We have made our neighbors out to be monsters with spikey teeth because they don’t agree on tax breaks or the best way to keep kids safe in schools. We want to be the good guys so badly that we create bad guys out of our coworkers and coaches.

That’s what I see when I spectate these debates. The way we “discuss” these issues is divisive, abrasive and void of any semblance of mutual respect. We approach argument like a battlefield, pretending to be the knight in shining armor fighting the evil dragon (except the evil dragon in this case is the formidable Cheryl from accounting, the lady who drives a Prius and brought brownies to work the other day).

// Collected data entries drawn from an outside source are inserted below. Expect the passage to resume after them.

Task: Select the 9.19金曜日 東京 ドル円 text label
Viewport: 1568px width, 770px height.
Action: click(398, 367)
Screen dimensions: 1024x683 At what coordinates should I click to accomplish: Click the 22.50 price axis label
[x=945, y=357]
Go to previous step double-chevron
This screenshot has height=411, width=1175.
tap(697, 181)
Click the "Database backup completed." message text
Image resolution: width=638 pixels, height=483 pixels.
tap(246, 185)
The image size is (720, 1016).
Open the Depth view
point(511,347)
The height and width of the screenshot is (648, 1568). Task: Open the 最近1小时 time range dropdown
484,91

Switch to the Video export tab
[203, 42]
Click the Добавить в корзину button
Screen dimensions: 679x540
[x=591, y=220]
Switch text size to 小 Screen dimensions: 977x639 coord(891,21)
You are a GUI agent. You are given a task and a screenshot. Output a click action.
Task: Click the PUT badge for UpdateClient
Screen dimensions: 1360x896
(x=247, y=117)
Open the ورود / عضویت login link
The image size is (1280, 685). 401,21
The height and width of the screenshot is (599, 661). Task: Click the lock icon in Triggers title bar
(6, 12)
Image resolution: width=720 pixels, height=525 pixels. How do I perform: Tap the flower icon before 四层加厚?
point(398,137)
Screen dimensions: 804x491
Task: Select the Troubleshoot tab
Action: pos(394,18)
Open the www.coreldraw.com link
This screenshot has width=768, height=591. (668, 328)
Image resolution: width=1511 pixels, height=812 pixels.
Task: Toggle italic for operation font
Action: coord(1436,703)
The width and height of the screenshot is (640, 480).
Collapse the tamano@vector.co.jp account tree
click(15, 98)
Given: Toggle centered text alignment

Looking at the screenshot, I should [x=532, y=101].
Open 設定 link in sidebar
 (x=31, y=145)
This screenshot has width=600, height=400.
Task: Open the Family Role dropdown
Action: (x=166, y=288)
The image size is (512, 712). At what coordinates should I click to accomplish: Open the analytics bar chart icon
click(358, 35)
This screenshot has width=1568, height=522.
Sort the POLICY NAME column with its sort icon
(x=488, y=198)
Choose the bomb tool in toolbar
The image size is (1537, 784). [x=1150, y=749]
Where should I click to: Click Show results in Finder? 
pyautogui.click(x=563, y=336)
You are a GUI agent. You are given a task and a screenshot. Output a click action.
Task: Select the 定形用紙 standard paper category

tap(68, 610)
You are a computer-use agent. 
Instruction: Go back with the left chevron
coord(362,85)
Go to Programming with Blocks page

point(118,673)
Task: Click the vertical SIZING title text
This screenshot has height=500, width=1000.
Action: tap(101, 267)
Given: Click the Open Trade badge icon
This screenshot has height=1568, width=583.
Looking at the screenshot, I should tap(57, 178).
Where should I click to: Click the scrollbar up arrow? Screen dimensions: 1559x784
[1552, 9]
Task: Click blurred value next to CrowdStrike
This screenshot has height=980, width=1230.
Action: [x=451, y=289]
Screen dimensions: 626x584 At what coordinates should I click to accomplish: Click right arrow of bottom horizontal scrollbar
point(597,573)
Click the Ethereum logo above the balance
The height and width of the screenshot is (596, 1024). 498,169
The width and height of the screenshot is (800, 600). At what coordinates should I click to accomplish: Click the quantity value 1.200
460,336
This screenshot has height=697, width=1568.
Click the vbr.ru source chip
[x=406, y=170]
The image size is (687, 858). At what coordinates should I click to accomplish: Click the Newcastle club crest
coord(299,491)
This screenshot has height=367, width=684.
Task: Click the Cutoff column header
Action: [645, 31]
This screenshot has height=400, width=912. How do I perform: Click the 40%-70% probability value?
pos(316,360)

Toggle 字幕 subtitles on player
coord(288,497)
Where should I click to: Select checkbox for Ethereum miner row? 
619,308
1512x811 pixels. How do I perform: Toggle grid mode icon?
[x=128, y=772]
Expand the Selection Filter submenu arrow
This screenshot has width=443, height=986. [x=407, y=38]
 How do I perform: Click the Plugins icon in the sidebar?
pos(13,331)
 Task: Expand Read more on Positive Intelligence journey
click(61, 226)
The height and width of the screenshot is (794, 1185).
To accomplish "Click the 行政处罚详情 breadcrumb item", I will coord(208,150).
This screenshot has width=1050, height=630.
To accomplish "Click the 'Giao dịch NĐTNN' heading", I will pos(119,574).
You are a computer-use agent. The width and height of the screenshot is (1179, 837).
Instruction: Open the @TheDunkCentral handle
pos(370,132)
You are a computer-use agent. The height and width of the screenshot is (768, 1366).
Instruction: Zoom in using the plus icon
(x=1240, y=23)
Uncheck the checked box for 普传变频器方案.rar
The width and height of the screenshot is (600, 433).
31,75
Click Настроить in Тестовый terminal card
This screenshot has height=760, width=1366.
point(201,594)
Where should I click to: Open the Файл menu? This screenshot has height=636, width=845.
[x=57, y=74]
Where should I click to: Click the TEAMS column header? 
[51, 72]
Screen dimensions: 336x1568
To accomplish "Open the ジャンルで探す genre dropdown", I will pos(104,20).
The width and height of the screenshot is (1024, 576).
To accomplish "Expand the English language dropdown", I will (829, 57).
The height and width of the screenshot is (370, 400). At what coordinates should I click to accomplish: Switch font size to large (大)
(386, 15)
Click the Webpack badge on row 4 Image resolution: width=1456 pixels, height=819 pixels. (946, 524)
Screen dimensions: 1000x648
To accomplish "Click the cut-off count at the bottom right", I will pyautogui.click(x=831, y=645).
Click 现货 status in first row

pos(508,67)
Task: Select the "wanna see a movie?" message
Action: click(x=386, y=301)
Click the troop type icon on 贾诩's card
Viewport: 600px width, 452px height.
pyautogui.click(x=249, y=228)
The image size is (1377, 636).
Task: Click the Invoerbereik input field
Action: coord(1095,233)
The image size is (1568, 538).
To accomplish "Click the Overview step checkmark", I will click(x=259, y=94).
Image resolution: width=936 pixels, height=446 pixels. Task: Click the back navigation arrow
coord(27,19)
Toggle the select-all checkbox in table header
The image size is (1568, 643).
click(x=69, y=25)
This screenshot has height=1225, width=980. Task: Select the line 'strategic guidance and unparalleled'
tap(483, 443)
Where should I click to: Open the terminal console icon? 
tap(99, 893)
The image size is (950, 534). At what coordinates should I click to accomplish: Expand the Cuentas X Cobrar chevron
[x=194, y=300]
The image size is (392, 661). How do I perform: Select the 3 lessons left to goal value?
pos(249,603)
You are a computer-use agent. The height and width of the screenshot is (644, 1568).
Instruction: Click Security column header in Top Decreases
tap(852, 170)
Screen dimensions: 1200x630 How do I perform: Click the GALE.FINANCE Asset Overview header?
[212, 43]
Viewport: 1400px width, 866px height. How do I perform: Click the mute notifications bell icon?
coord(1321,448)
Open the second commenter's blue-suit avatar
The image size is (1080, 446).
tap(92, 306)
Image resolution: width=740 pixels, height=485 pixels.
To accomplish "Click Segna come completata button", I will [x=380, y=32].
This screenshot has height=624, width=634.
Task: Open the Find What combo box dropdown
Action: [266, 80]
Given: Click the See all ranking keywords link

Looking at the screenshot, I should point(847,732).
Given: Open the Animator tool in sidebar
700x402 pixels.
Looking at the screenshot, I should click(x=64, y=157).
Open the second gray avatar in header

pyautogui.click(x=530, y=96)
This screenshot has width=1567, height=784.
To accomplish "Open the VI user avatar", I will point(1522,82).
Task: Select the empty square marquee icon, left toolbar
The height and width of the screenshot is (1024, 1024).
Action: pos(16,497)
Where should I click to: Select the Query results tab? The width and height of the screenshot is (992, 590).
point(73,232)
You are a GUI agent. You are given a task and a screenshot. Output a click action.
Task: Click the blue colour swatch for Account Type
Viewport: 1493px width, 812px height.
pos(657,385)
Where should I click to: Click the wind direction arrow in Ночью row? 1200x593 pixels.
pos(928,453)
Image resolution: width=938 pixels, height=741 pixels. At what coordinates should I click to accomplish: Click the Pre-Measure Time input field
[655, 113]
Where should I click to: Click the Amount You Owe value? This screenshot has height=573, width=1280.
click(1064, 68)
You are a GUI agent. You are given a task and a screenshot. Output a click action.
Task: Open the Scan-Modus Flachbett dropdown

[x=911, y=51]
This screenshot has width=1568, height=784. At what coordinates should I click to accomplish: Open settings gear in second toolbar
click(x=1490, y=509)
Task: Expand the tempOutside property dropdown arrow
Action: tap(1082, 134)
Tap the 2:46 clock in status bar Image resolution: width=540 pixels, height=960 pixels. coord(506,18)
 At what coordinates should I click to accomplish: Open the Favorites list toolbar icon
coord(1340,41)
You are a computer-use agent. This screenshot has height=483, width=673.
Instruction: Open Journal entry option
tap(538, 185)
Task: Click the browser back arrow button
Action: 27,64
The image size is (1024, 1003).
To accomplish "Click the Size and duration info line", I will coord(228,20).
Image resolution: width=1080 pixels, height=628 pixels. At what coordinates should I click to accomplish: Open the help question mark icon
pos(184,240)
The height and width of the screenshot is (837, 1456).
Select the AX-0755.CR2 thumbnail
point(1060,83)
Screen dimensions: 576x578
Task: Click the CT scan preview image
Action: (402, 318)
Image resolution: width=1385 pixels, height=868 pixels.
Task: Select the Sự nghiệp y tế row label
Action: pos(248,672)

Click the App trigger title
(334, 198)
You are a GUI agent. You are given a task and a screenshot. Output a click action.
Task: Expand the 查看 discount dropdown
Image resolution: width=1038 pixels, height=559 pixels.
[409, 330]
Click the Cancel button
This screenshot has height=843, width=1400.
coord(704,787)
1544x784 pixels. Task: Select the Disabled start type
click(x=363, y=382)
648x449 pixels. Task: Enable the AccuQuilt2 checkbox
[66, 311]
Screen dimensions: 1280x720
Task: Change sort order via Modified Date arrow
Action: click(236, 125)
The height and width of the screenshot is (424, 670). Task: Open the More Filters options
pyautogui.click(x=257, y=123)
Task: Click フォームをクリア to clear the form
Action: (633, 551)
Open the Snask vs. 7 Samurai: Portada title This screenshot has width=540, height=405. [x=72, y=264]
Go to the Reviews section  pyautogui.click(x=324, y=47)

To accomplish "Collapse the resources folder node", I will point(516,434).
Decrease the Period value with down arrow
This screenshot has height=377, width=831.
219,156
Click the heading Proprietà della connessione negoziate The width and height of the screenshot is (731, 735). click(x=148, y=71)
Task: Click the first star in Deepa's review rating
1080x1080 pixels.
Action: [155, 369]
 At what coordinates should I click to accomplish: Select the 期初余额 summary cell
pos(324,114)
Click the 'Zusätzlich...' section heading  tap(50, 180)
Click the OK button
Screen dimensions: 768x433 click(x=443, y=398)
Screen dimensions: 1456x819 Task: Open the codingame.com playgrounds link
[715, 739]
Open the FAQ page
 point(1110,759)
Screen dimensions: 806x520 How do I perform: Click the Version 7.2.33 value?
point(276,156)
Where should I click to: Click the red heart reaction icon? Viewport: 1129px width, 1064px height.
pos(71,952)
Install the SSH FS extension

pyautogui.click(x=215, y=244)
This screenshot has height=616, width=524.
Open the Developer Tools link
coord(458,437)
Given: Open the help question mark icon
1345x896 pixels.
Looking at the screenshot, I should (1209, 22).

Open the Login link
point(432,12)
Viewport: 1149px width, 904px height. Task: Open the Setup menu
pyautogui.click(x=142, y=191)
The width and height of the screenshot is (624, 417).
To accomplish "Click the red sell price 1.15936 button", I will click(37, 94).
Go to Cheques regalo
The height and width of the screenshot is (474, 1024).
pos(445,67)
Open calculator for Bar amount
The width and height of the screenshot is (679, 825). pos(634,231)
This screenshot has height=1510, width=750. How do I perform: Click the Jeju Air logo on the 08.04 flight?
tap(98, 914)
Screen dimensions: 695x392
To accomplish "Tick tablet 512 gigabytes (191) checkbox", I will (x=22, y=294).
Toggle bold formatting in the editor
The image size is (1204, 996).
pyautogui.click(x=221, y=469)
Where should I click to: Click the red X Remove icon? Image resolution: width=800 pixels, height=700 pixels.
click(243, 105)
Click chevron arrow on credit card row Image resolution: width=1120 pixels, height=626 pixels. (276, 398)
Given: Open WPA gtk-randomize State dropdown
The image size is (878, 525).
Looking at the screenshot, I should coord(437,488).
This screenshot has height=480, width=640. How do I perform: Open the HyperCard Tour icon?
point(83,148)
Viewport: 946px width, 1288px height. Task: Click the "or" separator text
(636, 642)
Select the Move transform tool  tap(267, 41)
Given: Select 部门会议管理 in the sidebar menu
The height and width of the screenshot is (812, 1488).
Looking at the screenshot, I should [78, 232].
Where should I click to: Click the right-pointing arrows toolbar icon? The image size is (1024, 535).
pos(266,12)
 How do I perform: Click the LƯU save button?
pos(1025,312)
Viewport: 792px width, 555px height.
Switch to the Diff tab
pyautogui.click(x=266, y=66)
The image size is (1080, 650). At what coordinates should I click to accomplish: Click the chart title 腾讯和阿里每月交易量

And so, if someone like Cheryl were to flip their perspective on a certain issue like we claim we want, we require them first to admit that they are an idiot (which is hard enough), but now they also must admit they are evil, too.

If you really care about an issue, whether it be social, political, religious or whatever, and you want to persuade people to consider your perspective, then appeal to their pride, not their reason.

That doesn’t mean we should eliminate discussion or debate. On the contrary, friendship and respect catalyzes real, civilized argument, not discourages it.

(It also doesn't mean you have to stop listening to Ben Shapiro. I listen to him sometimes. That guy has a pretty way of talking.)

But this kind of persuasion does mean we should respect others’ perspectives and even give credit where credit is due. And it means we probably shouldn’t make a fool out of someone in front of a crowd of people.

It means we should listen more and talk less, and where we are wrong, consider it an opportunity instead of a failure. And when we do speak, maybe it shouldn’t be through the pretentious shriek of a metaphorical megaphone.

But above all, appeal to pride. If you want to persuade, then lower the stakes. Acknowledge the legitimacy of your opponents views. And if they decide to flip their perspective, allow them to save face in front of others. Don't require recognition of defeat.

(Unless, of course, you actually don't want to persuade people toward the things you say you care about and would rather your neighbor hate you and continue in their opposing views. In that case, be a jerk by all means.)

Those people you live and work with who think different than you are not idiots and they are not any more depraved than you. 

There aren’t any heroes and villains in this story. We are all just broken people trying to get along in the world. And if you care enough about this broken world, its broken people and its broken issues, then you will find the humility to approach arguments with the admittance that you are broken, too.

Persuasion is hard. Don’t make it harder.